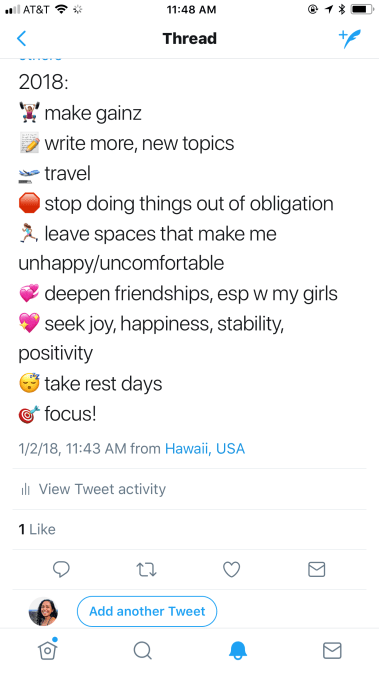This screenshot has height=673, width=379.
Task: Open the Home tab in the bottom bar
Action: pos(48,650)
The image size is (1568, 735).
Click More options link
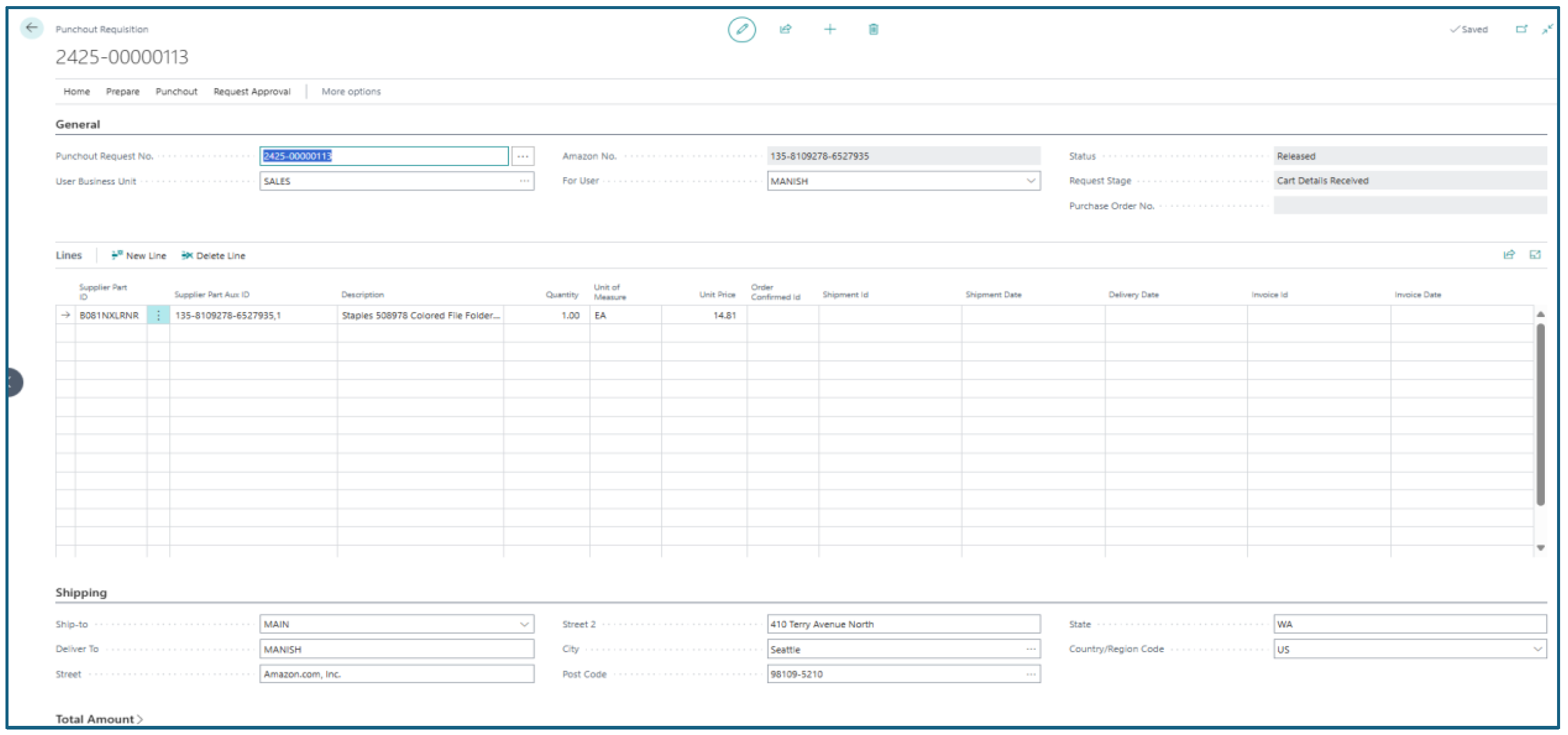point(351,91)
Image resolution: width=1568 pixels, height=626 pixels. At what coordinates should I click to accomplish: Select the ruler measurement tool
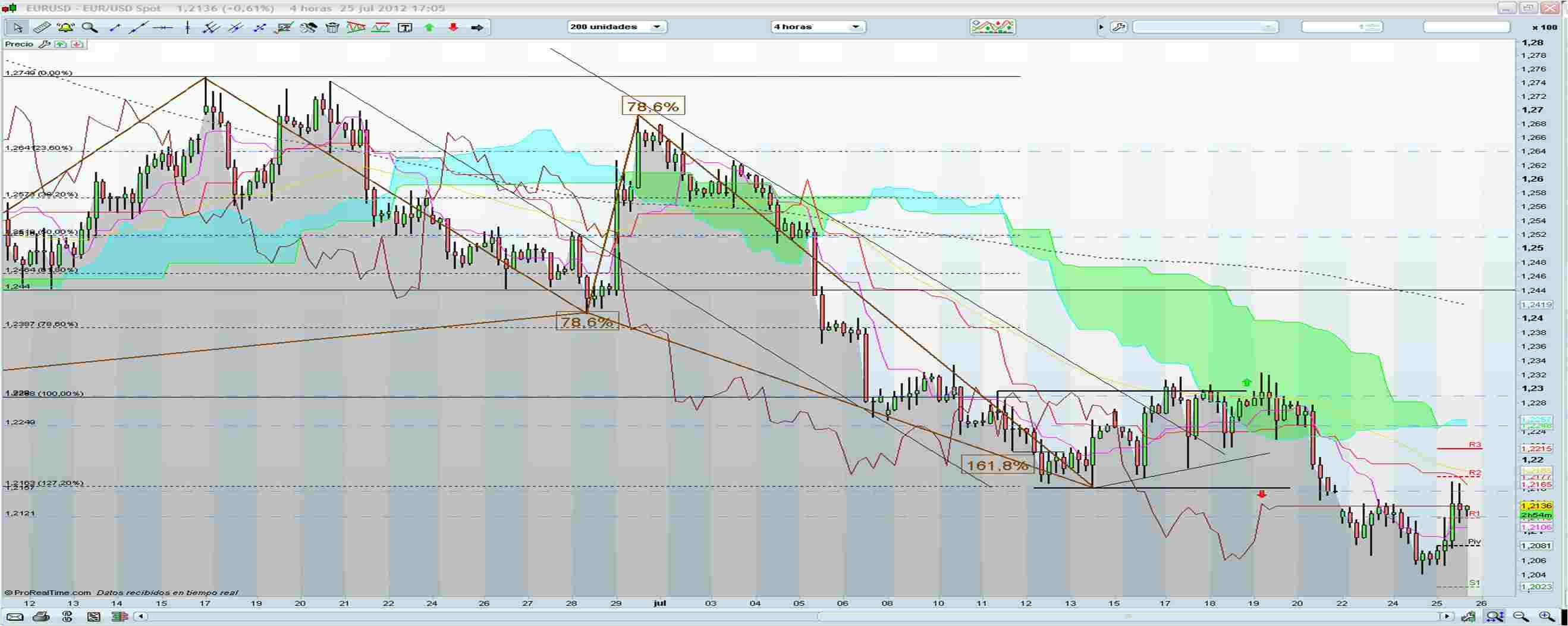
★ ★ ★ ★ ★
▸ DIRECTIONS:
Put the records into a numbered list with one line per item and no blank lines, leaving out the pictures.

▸ FULL SOLUTION:
1. This screenshot has height=673, width=379.
2. Task: Open the Home tab in the bottom bar
3. Action: pos(48,650)
4. The image size is (1568, 735).
5. Click More options link
6. point(351,91)
7. Image resolution: width=1568 pixels, height=626 pixels. At what coordinates should I click to accomplish: Select the ruler measurement tool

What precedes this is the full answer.